Quais as sequelas mais comuns?

Após um AVC as sequelas mais comuns são motoras (falta de força num braço e/ou perna) e cognitivas (dificuldades de aprendizagem).  

 

Existem consultas específicas?

Na Unidade de Neuropediatria do Hospital de Dona Estefânia (HDE) – Centro Hospital Universitário de Lisboa Central existe, desde há mais de 10 anos, uma Consulta de Doenças Neurovasculares em idade pediátrica. Nesta consulta são acompanhadas crianças que já sofreram um AVC para completar a investigação da respetiva causa, selecionar o melhor tratamento e orientar para a Consulta de Medicina Física e de Reabilitação. São também seguidas crianças e adolescentes com doenças de risco para AVC, sendo assim possível instituir as medidas necessárias para a sua prevenção, sendo exemplo a consulta realizada em simultâneo com a Hematologia Pediátrica do HDE nos doentes com anemia de células falciformes.

“A Reabilitação deve ser iniciada durante os primeiros dias de internamento, assim que o doente estiver clinicamente mais estável e prolonga-se após a alta”

Relativamente à reabilitação, como avalia o acesso por parte dos doentes?

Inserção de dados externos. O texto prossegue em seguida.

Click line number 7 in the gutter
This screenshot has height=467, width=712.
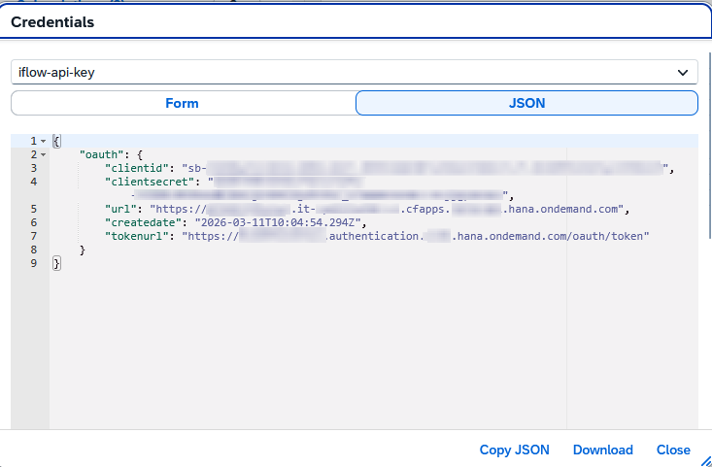pyautogui.click(x=33, y=236)
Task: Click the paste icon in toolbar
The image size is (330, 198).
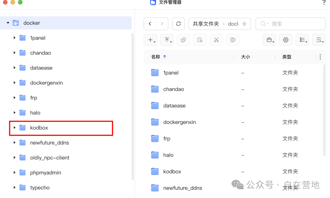Action: coord(200,40)
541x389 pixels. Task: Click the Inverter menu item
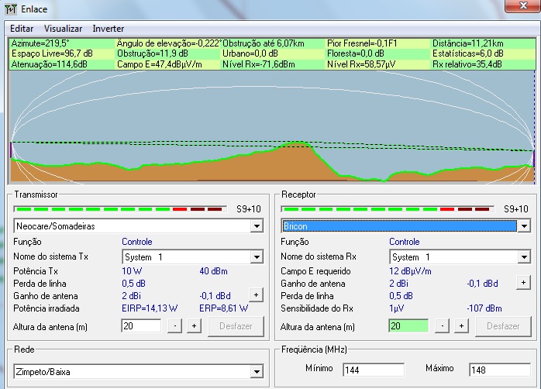[x=108, y=29]
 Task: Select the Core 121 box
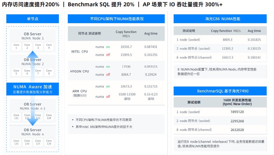click(x=16, y=117)
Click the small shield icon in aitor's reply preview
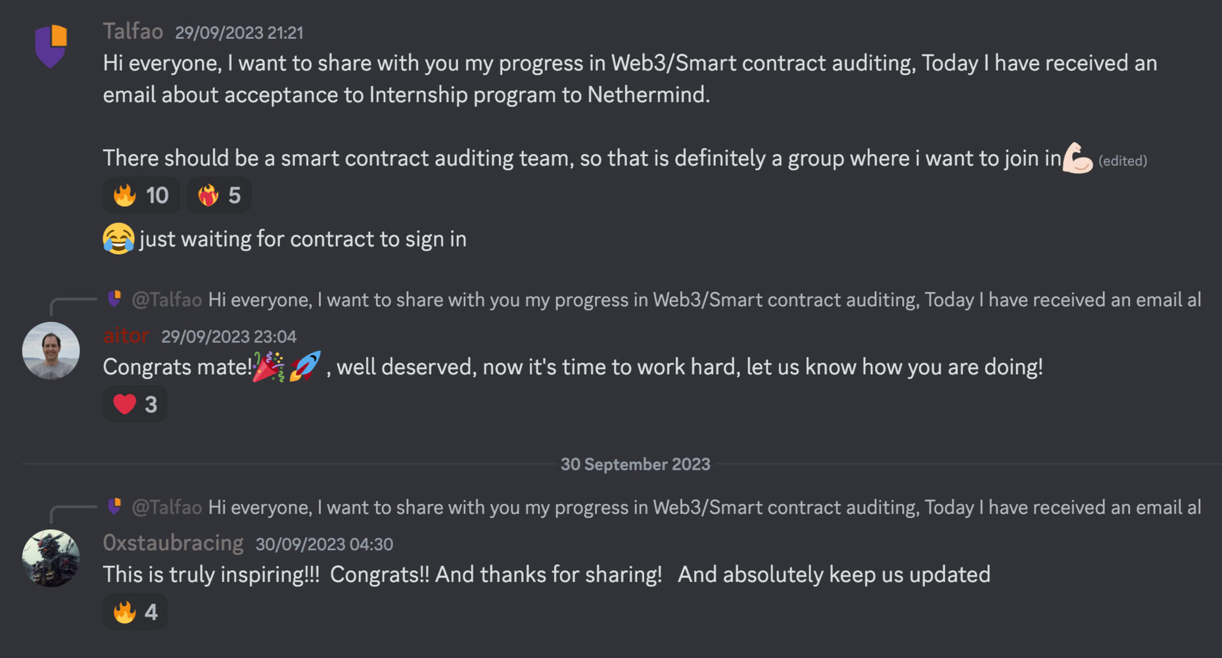 114,299
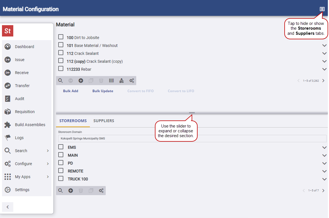Click the search icon in Material toolbar
This screenshot has width=329, height=218.
[x=60, y=81]
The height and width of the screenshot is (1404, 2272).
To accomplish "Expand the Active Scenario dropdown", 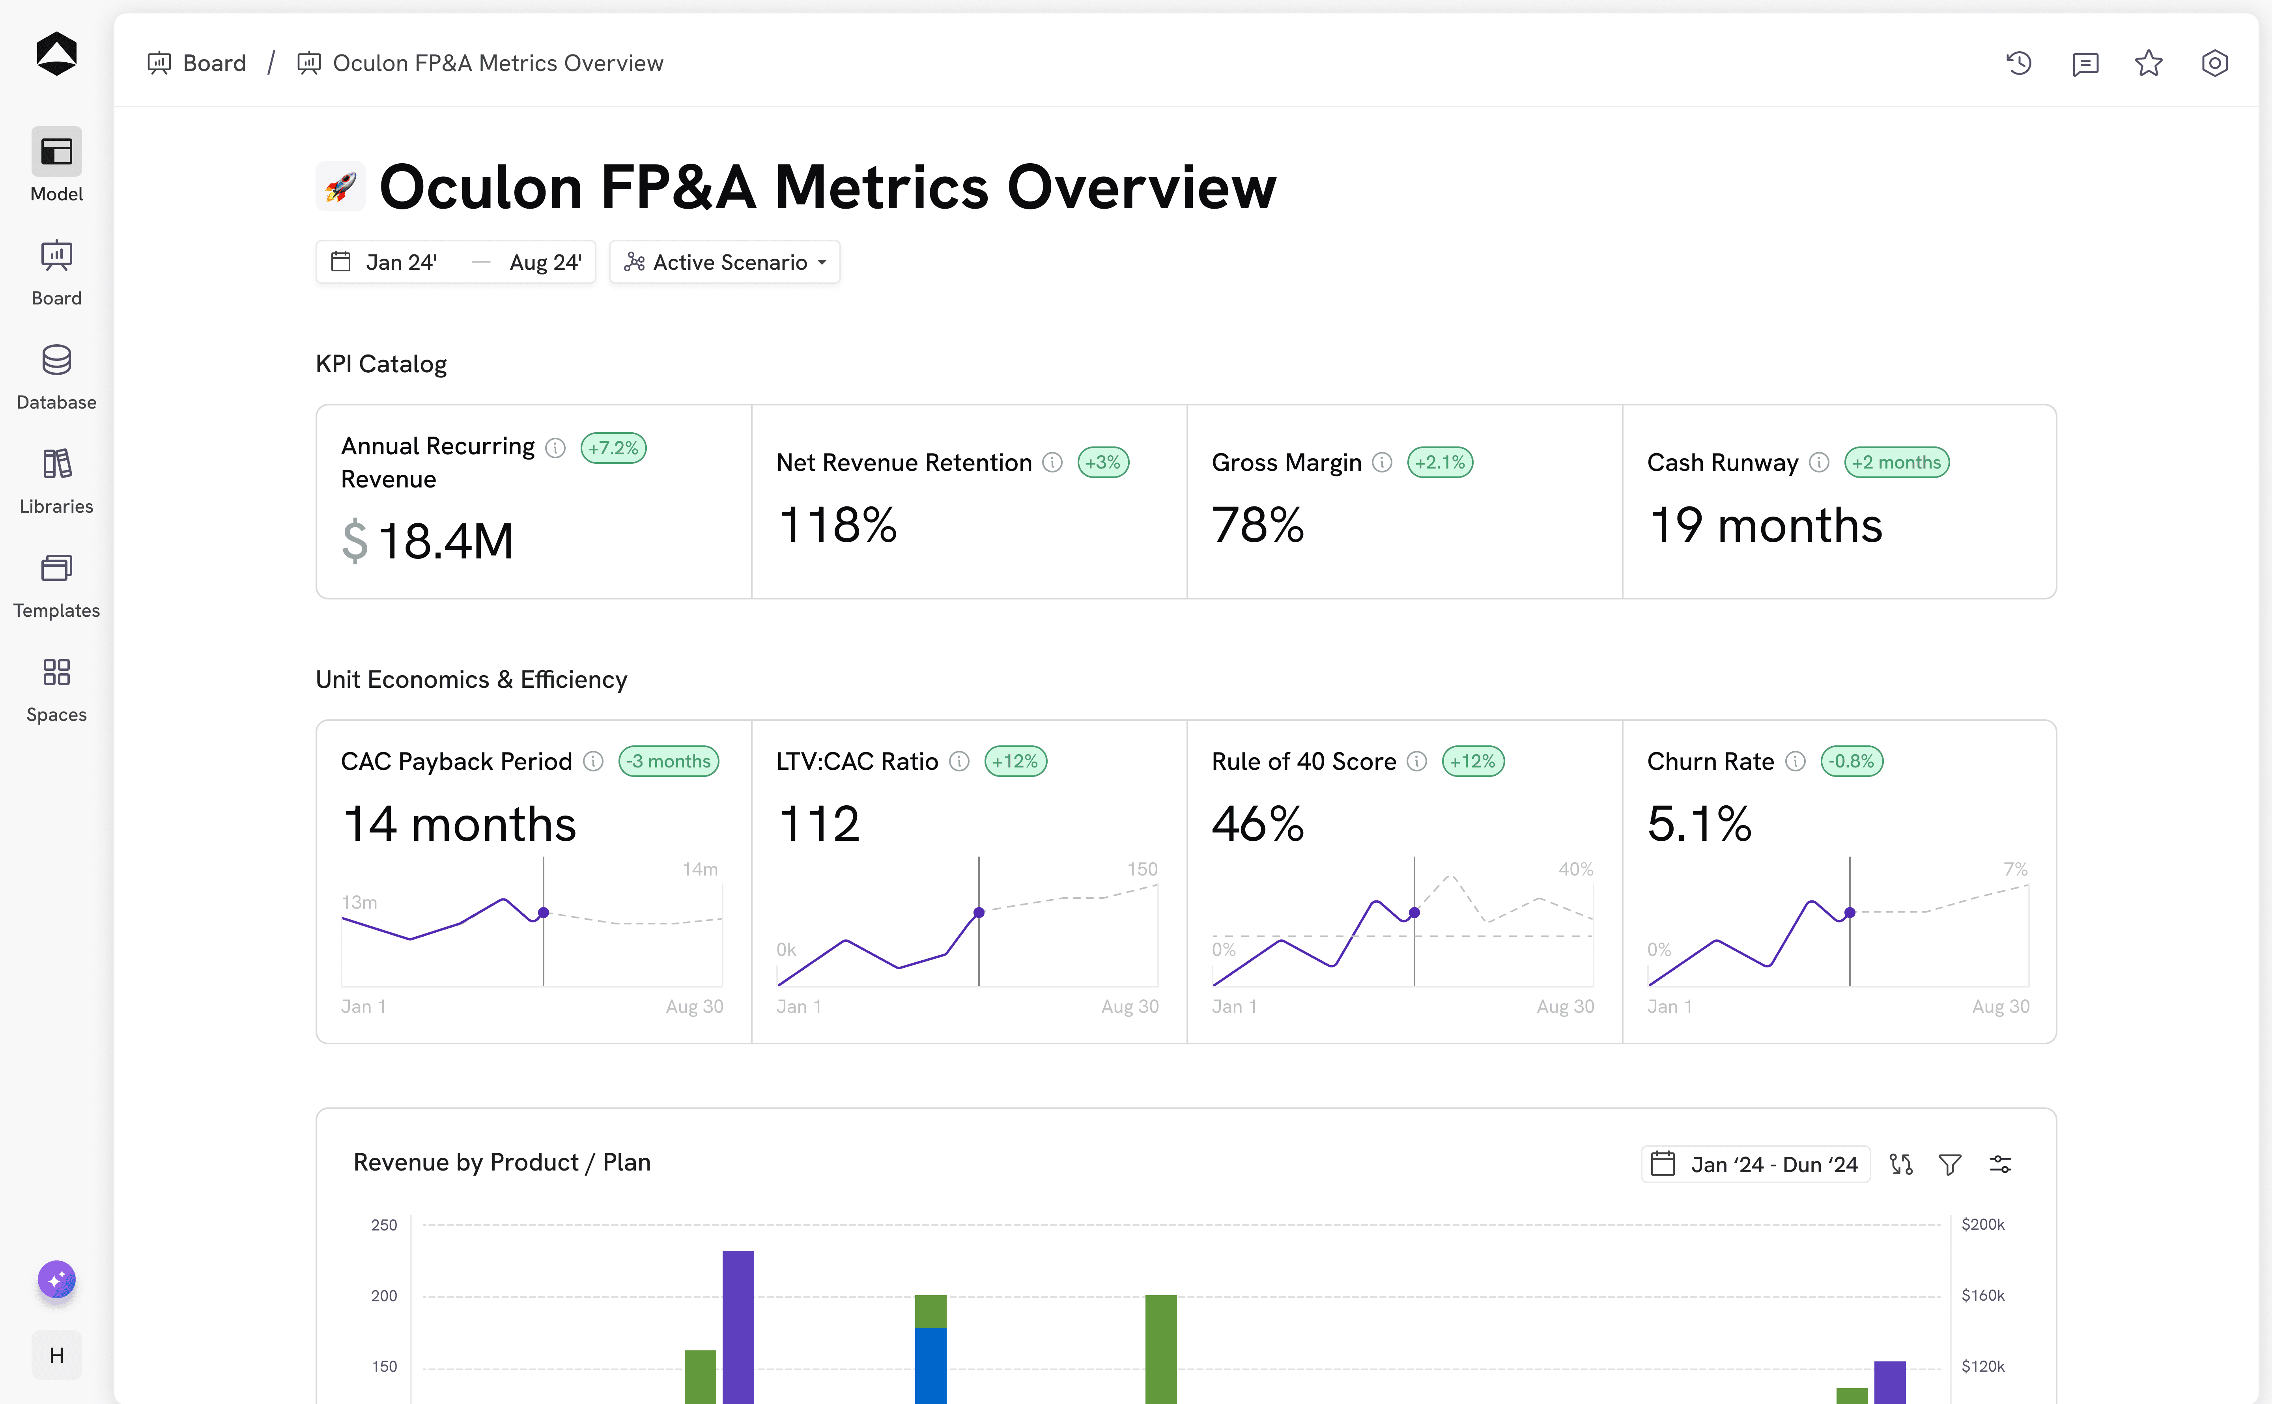I will click(724, 262).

A Reabilitação deve ser iniciada durante os primeiros dias de internamento, assim que o doente estiver clinicamente mais estável e prolonga-se após a alta. Pode abranger áreas de intervenção tão diversas como a Fisioterapia, Terapia da Fala, Terapia Ocupacional e Psicologia e tem como objetivo a promoção da autonomia e funcionalidade. Em algumas regiões do nosso país existem dificuldades no acesso a terapeutas com experiência em idade pediátrica.

 

Na idade adulta deve haver alguma transição específica entre especialidades?

No final da adolescência deverá ser feita uma transição bem articulada dos cuidados para médicos de adultos com experiência no diagnóstico e tratamento do AVC. Para o sucesso desta transição, é também importante capacitar o adolescente e a família para a gestão das suas necessidades em termos de consultas, tratamento e exames complementares de diagnóstico de que necessita. 

 

Considera que se deve falar mais sobre AVC pediátrico, quer junto da população quer dos profissionais de saúde?

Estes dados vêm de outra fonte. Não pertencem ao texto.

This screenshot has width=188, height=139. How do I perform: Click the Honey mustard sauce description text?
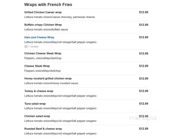(x=51, y=83)
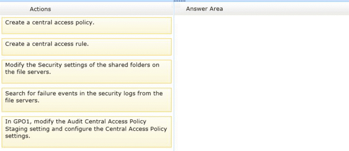Click the word 'policy' in the first action
Image resolution: width=349 pixels, height=151 pixels.
[86, 23]

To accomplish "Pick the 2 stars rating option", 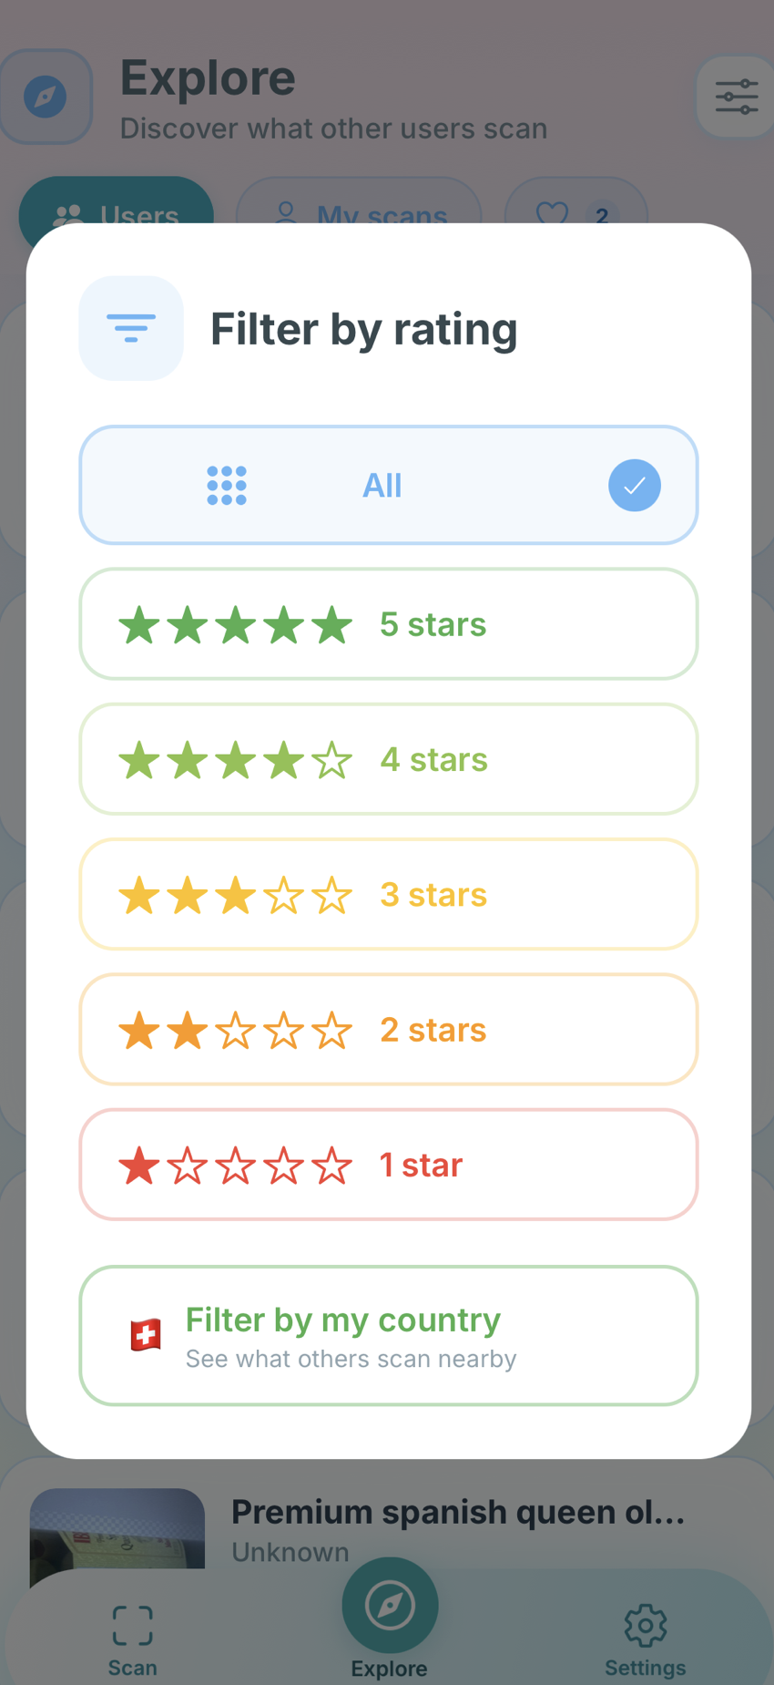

Cerca de metade das crianças que sofre um AVC isquémico tem uma doença de risco já conhecida, pelo que é fundamental sensibilizar estes doentes/famílias e educadores/professores para as manifestações clínicas que devem motivar a ativação da Via Verde, para permitir o acesso rápido ao tratamento mais adequado e assim melhorar o prognóstico funcional. Junto dos profissionais de saúde é igualmente importante promover ações de formação sobre o AVC pediátrico, para aumentar a sua capacidade de diagnóstico e possibilitar o acesso aos tratamentos de fase aguda. 

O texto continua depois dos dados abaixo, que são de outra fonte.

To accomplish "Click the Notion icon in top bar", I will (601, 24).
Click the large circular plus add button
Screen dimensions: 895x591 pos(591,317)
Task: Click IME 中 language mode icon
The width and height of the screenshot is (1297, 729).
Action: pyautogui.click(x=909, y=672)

Nesta área, como em outras áreas da Medicina, existe uma melhoria significativa dos cuidados se for feita uma discussão em equipa multidisciplinar, neste caso englobando pediatras, neuropediatras, neurologistas/internistas com experiência no tratamento do AVC no adulto, neurorradiologistas, neurocirurgiões, cardiologistas pediátricos, etc.